Remarkable new evidence has come to light to suggest that some birds of prey deliberately set fire to scrubland to flush out prey. Ornithologist Bob Gosford claims that arsonist birds are picking up burning twigs from existing fires and dropping them elsewhere to start new blazes. This sends small animals running to escape and the birds then easily pick off the fleeing creatures.
In effect, the birds are using fire as tool. It’s a remarkable claim, reported in New Scientist, but Gosford says he can back it up with eyewitnesses accounts he has collected in Australia.
Bob Gosford, who works at the Central Land Council in Alice Springs, Northern Territory, Australia, says he has spoken to many Aboriginal rangers in the north Australian tropical savannah, who have witnessed this behavior. The three species of birds of prey observed picking up and dropping burning sticks are black kites (Milvus migrans), whistling kites (Haliastur sphenurus) and brown falcons (Falco berigora).

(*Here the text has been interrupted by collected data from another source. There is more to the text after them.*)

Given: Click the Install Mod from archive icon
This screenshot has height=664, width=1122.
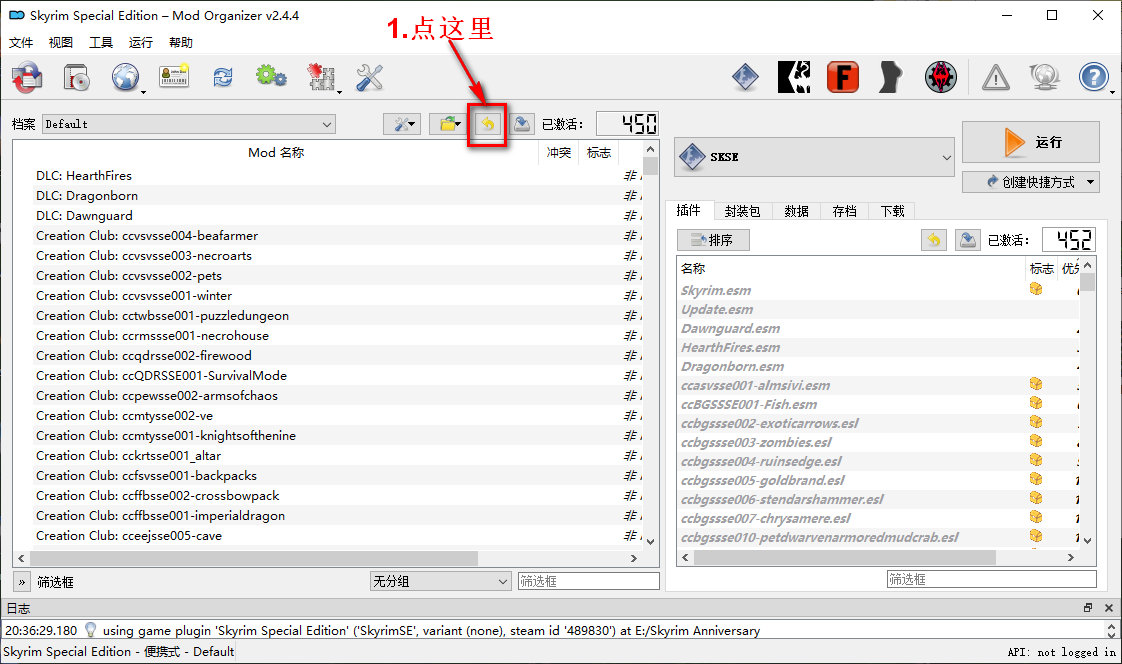Looking at the screenshot, I should coord(76,77).
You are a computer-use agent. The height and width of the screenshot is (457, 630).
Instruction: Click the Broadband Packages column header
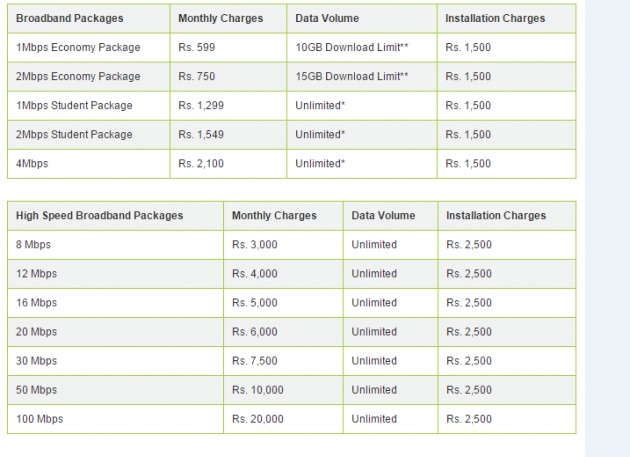coord(70,18)
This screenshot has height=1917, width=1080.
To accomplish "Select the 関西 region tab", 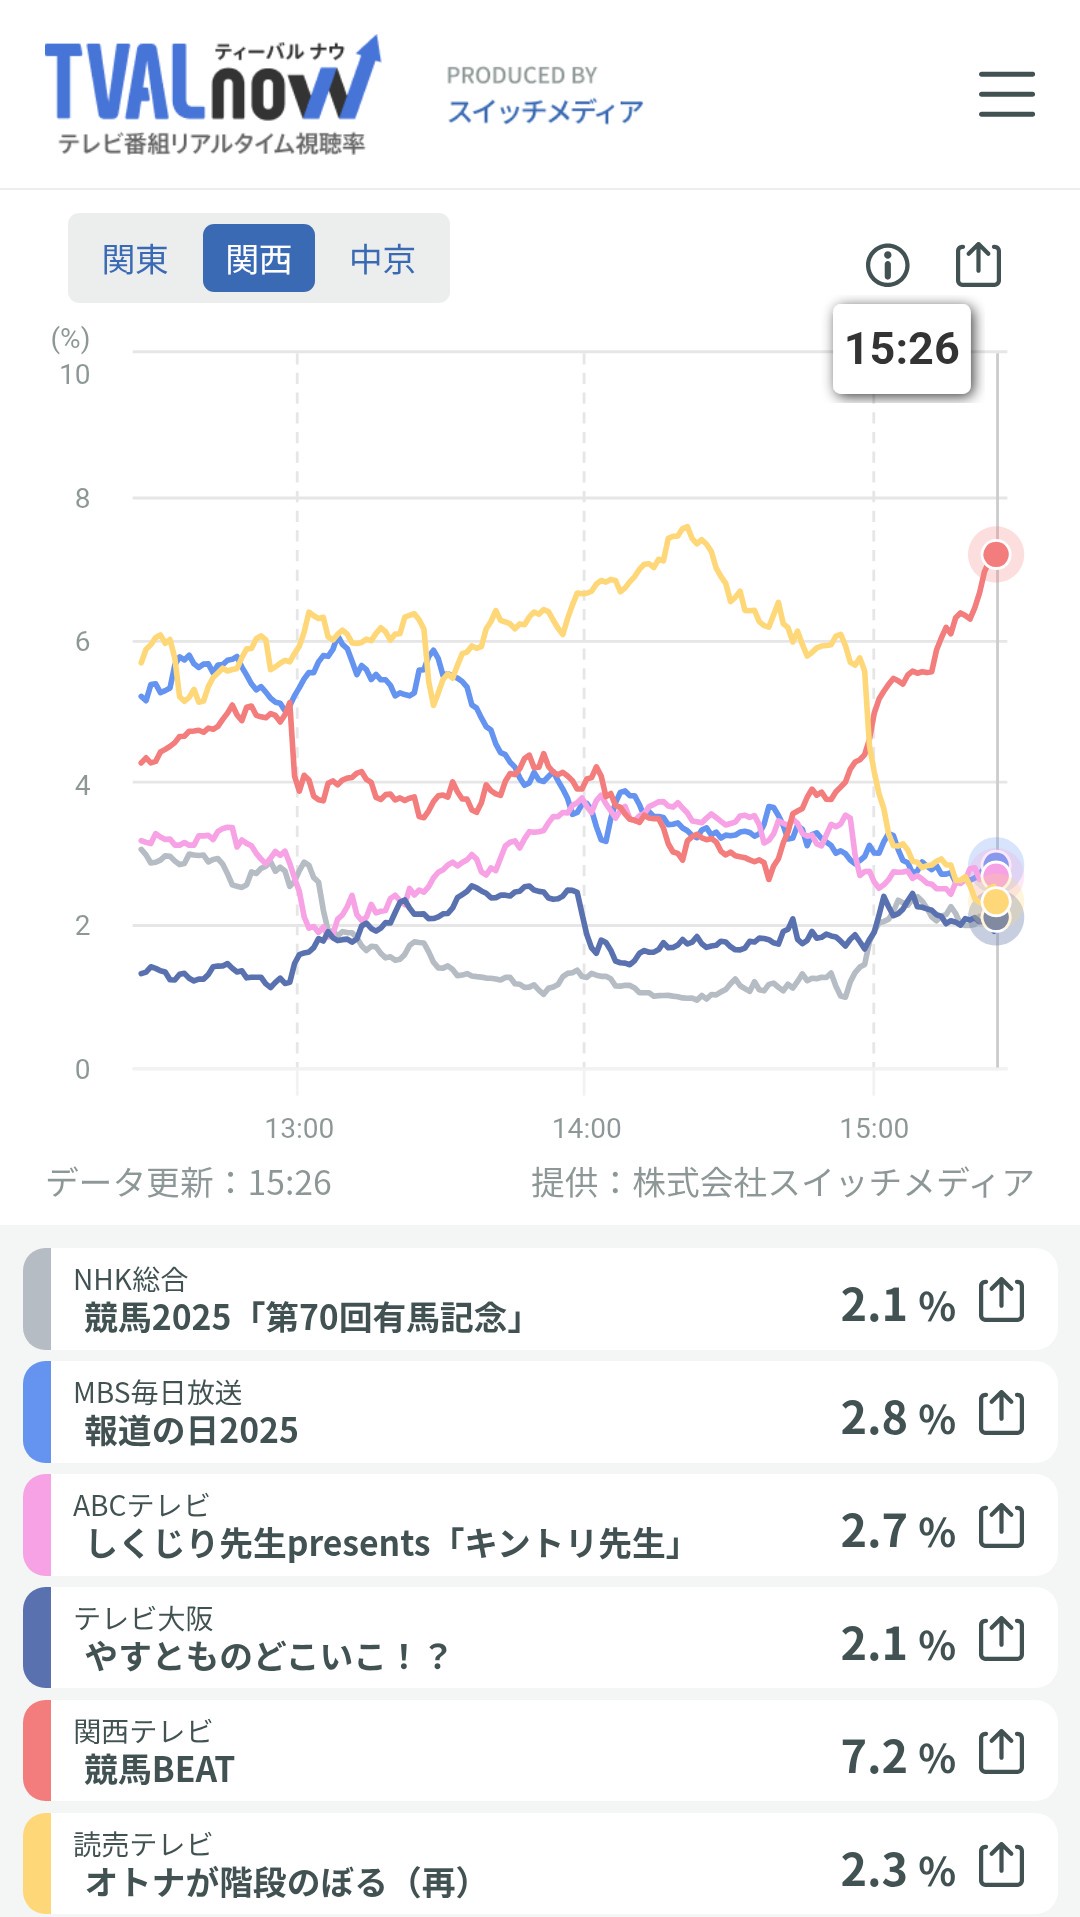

Gosford has also collected startling evidence from Dick Eussen, a photojournalist and former firefighter. Eussen says he was fighting a wildfire near Kakadu, Northern Territory, in the 1980s, when he saw a whistling kite 20 metres away carrying a smoking stick, which it dropped, starting a new fire. He says he watched the arsonist kites deliberately start seven new fires. Euston also says in September 2012, he saw a black kite start a fire by dropping a flaming stick in Cape York Peninsula, Queensland.
Eussen’s observations are backed up by Nathan Ferguson, a firefighter at the Tennant Creek fire station, Northern Territory. Ferguson claims he saw kites set fire to scrubland in September 2016 and has also witnessed the birds unsuucesfuly attempt to start fires on several other occasions.
“We believe the observations by Ferguson and Eussen provide cogent evidence this behaviour occurs, that it is intentional, and that it may happen more frequently than suspected,” says Gosford.
Gosford now plans to conduct further investigations, and is preparing to work with Aboriginal ranger groups who manage fires, to set up controlled burned and attempt to capture the birds of preys’ strange behavior.